Una gentrificación más

Los últimos residentes del geriátrico Tàber dejan su hogar entre las obras del edificio

La residencia Tàber aceptó nuevos ancianos hasta el último momento sin avisar del cierre: "Me han engañado"

La patronal de los geriátricos avisa de que las residencias del Eixample pueden cerrar en cascada de aquí a 2030

Los últimos residentes del geriátrico Tàber dejan su hogar en una mañana indigna y vergonzosa

Zowy Voeten y Patricio Ortiz

El Periódico

Por qué confiar en El Periódico Por qué confiar en El Periódico Por qué confiar en El Periódico

Uno a uno, en taxis, coches particulares y solo en tres casos con ambulancias conseguidas tras no pocas súplicas, los últimos ancianos de la residencia geriátrica Tàber, la mayoría mujeres, han sido desalojados este últimos día de febrero durante varias horas de absoluta vergüenza e indignidad. El fondo inmobiliario que ha comprado la finca para que renazca como una promoción de lujo, ni siquiera quiso conceder un día de gracia para que esa mudanza de personas en la recta final de su vida, frágiles, por lo tanto, se llevara a cabo al menos en sábado, lo cual habría facilitado las cosas a las familias afectadas. Nada. A ratos, una o dos mujeres aguardaban sentadas en sus sillas de ruedas en el vestíbulo de la finca, notablemente desnortadas, mientras los operarios de las obras iban a lo suyo.

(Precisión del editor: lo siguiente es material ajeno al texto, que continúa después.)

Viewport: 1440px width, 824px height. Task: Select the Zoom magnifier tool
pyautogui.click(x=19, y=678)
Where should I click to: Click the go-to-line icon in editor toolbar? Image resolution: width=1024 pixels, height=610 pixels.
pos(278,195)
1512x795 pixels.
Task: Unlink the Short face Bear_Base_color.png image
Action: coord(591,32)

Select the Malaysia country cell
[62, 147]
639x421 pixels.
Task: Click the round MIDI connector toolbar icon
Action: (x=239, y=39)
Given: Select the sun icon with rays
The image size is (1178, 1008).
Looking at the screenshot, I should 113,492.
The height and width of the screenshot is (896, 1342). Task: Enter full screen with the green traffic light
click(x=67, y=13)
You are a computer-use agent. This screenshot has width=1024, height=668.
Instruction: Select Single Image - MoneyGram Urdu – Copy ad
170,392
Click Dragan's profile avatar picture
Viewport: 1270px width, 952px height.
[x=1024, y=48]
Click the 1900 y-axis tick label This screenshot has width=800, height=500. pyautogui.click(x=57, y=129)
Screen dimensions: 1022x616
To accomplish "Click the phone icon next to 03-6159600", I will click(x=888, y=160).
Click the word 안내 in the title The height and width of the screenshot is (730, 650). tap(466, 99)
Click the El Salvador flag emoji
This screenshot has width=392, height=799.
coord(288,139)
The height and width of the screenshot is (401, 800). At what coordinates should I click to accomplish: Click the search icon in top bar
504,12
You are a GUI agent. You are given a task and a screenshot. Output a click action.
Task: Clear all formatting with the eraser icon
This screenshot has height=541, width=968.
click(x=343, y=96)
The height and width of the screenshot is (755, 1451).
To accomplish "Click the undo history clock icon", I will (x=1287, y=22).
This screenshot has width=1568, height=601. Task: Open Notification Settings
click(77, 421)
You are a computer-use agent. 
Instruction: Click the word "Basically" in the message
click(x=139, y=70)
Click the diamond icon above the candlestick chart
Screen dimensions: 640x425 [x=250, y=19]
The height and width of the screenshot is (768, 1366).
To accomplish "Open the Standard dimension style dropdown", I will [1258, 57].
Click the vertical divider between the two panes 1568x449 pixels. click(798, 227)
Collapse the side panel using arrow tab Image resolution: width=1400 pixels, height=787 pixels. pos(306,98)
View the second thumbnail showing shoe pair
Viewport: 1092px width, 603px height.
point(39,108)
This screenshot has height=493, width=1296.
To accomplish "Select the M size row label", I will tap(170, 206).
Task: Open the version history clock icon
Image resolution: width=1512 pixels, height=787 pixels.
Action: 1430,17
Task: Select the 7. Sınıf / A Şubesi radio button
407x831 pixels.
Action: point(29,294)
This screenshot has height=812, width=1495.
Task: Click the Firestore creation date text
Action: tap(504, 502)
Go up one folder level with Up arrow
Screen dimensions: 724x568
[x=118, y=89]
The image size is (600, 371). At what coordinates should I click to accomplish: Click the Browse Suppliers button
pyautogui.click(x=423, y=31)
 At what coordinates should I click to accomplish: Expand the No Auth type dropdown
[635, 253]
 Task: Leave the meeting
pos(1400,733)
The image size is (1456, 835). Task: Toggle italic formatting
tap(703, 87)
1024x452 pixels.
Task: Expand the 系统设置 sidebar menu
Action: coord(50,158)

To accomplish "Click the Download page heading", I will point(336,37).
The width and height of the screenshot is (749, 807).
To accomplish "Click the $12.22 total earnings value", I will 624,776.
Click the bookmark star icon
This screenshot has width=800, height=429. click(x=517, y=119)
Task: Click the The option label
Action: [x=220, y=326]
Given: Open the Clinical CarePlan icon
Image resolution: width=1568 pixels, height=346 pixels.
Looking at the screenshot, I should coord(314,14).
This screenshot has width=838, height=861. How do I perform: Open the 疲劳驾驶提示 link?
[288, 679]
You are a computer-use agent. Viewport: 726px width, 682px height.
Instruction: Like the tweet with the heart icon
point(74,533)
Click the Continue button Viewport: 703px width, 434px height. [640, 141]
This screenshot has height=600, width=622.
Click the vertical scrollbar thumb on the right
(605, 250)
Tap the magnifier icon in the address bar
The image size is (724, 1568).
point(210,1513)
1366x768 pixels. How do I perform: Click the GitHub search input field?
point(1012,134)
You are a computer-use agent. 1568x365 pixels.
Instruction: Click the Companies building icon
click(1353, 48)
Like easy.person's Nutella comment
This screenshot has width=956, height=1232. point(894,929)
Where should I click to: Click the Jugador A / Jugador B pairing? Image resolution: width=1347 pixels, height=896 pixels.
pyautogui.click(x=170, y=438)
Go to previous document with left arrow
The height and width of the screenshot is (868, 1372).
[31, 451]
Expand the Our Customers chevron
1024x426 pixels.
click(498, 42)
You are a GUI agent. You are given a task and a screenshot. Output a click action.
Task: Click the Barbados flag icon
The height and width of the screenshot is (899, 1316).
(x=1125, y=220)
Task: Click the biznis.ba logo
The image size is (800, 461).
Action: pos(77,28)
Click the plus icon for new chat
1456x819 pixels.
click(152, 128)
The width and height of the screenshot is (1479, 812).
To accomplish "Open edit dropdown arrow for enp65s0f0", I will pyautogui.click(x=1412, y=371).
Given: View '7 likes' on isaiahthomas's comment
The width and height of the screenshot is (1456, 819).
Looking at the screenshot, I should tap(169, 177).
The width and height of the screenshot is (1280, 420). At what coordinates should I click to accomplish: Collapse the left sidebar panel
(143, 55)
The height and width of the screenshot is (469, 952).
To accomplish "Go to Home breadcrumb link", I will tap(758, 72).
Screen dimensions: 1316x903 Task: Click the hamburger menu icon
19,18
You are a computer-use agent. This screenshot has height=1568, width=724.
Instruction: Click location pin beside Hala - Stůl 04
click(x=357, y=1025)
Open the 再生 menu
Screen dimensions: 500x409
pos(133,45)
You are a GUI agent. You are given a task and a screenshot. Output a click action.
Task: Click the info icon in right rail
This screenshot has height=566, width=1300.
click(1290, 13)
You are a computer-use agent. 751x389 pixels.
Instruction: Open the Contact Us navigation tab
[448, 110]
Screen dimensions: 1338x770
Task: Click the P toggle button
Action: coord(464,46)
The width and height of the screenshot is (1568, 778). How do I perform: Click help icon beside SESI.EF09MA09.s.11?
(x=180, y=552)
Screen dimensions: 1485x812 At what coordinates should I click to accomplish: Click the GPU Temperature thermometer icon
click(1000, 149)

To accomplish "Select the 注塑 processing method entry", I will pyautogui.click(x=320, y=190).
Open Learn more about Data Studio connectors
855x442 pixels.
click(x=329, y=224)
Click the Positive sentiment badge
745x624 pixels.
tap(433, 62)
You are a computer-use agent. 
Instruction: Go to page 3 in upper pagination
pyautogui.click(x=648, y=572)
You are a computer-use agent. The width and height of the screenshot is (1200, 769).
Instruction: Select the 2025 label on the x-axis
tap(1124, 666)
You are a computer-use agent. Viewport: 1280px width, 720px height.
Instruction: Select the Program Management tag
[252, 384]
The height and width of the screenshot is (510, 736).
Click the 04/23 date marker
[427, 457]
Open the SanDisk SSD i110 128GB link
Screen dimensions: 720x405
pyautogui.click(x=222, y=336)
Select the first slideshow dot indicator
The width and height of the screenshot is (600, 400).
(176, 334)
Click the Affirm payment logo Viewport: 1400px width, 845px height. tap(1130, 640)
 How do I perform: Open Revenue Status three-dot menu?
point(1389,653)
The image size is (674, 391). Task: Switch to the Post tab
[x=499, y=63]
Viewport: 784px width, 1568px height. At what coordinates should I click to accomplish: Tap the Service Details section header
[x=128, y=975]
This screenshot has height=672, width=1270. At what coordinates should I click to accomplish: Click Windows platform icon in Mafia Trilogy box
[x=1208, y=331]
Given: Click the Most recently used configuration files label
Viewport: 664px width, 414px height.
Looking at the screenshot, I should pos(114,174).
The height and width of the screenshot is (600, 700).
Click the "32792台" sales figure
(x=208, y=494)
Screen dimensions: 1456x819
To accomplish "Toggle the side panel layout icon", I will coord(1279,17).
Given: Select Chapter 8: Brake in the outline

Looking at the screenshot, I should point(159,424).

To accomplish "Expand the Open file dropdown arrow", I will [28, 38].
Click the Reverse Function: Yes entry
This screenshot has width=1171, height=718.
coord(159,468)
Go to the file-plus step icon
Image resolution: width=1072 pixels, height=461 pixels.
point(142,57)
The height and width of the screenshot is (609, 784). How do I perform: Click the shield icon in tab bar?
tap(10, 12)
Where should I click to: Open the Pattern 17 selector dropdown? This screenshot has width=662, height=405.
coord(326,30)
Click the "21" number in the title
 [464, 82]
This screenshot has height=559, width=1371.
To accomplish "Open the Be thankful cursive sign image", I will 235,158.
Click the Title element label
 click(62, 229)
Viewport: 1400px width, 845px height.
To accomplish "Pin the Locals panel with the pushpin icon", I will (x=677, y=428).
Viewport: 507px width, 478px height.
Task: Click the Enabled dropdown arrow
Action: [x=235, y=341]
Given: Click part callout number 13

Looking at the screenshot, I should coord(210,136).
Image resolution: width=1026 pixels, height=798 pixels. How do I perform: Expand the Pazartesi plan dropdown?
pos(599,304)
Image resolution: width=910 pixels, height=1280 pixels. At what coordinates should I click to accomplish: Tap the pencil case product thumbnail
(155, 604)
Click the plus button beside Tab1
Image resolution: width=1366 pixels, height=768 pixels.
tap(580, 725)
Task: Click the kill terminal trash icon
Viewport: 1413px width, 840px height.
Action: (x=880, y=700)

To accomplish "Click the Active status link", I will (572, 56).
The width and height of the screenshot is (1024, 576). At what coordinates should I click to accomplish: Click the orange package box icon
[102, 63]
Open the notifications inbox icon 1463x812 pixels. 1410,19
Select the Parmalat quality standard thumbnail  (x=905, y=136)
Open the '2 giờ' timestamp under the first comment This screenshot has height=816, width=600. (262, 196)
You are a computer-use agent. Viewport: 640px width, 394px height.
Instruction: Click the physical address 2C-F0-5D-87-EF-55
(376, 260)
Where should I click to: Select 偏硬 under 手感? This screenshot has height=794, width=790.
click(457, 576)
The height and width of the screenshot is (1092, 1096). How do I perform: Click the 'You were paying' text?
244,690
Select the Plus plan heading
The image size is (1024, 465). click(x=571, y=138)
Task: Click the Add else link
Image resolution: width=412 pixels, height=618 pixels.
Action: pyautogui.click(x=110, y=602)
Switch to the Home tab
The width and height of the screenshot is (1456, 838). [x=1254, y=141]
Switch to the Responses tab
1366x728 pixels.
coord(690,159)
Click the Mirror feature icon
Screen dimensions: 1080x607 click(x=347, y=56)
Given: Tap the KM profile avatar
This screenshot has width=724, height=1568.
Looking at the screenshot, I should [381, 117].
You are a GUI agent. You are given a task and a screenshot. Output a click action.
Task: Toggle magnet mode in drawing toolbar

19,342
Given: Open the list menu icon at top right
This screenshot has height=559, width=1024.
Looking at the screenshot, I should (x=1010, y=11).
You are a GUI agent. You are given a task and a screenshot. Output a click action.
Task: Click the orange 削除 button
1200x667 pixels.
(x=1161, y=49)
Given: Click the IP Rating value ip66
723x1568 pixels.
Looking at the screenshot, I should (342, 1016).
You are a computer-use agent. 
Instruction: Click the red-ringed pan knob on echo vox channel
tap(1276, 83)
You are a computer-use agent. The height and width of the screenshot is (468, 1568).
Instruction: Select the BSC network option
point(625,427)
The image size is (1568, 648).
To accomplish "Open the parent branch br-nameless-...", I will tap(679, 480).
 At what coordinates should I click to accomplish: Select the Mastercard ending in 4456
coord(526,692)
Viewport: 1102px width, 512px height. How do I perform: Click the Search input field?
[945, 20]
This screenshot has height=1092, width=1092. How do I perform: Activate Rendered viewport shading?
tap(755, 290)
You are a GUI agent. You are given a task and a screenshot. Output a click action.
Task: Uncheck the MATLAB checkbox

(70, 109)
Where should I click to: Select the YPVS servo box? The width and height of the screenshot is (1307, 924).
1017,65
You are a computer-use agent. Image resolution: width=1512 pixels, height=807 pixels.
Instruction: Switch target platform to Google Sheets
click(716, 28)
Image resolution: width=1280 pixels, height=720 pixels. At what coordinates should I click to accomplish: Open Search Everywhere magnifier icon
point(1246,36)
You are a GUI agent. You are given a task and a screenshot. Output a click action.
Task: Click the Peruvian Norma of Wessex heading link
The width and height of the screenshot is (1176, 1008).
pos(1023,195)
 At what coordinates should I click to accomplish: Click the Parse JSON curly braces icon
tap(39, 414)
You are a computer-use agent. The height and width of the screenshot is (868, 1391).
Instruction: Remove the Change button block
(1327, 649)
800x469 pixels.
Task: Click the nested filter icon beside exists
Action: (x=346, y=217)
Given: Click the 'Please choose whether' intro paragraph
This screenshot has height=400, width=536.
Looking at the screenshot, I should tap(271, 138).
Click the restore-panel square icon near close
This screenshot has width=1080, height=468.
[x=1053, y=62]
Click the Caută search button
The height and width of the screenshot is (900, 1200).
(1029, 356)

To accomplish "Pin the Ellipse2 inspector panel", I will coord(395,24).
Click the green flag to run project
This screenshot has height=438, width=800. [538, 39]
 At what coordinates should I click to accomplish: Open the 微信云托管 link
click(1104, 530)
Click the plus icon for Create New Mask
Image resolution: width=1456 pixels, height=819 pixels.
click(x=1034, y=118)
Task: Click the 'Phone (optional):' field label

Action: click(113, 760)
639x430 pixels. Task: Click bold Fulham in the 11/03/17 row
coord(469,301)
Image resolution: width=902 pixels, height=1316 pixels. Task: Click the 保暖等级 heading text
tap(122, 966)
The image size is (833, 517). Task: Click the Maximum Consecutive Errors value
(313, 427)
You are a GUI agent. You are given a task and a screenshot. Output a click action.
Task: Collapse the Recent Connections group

No lo dicen los familiares solo por quedar bien y evitar más discusiones. Hay una gran unanimidad entre todos ellos que el equipo de trabajadores de la Tàber, no los dueños del negocio, han sido estos últimos años una nueva familia para los residentes. Los han abrazado a todos, se han despedido entre lágrimas y, ya más serenos, han hecho hincapié en los detalles más dolorosos de todo cuanto ha sucedido en este mes de febrero de infarto, porque la primera noticia de que la residencia tenía que cerrar la tuvieron el pasado día 7.

Pepita, 86 años, en el vestíbulo de la finca.

Pepita, 86 años, en el vestíbulo de la finca. / ZOWY VOETEN

Ahí está el caso de Pepita, de 86 años, barcelonesa de varios barrios de la ciudad a lo largo de su vida. A pesar de un ictus y alguna leve señal de la enfermedad de Alzheimer, dice su hija Imma cree que desde que llegó a Tàber había recuperado el tono y hasta una cierta alegría. Le gustaba jugar al dominó con las amigas. Toda esa red de amistades, que incluye a las enfermeras y sus ayudantes, la perderá porque en ningún caso ha sido posible que el nuevo hogar, o sea, otra residencia, sea el mismo. El daño psicológico parece inevitable. Ni siquiera saben la verdad de por qué se tienen que ir. Les dicen que es por unas obras, pero no saben que no regresarán.

“Es una vergüenza. No nos han preguntado nada. El destino de cada residente lo han acordado entre la Generalitat y los dueños de la Tàber. Podríamos, al menos, haber sugerido que se atendieran algunas de las necesidades de cada persona afectada. No ha sido posible”. Lo cuenta entre unas sentidas lágrimas una de las trabajadoras. Encontrará trabajo. Seguro. Este es un empleo para el que no faltan manos, pero dice que necesita unos días para sobreponerse de la pena.

Una familia aguarda un taxi junto al andamio de las obras

Una familia aguarda un taxi junto al andamio de las obras / ZOWY VOETEN

En honor a la verdad, la escena general ha sido descorazonadora. Los pisos superiores de la finca están blindados ya con puertas contra las ocupaciones. Sobre la residencia reside aún una mujer con un alquiler de renta antigua, o sea, en mitad de un sinvivir de ruidos y ocasionales accidentes. Este mes de febrero se ha desprendido un tejado de cristal y ha reventado una cañería. No ha habido heridos. Pudo haberlos. Pero, lo dicho, la mañana ha sido de una indignidad inconcebible. Cada residente era bajado como buenamente se podía, tras haber hecho sus maletas y cargar sus pertenencias hasta el vestíbulo. Y entonces, en un vestíbulo en el que quién más quien menos iba con casco, tocaba esperar.

Los intentos de que como mínimo alguien asumiera la gestión coordinada de los traslados han sido infructuosos. Se ha impuesto la lectura estricta de la norma. Como las residencias se consideran hogares, no está reglado el traslado con fondos públicos si no es a un centro sanitario. Una de las familias, la de Pepita, ha llamado a la Guardia Urbana por si les podían echar una mano. En una ciudad que destina 9,3 millones de euros a comprar la Casa Orsola, podría parecer fácil que se destinaran no muchos euros a pagar 25 taxis. En el último instante ha hecho acto de presencia la dueña de la residencia y ha pagado uno de los viajes.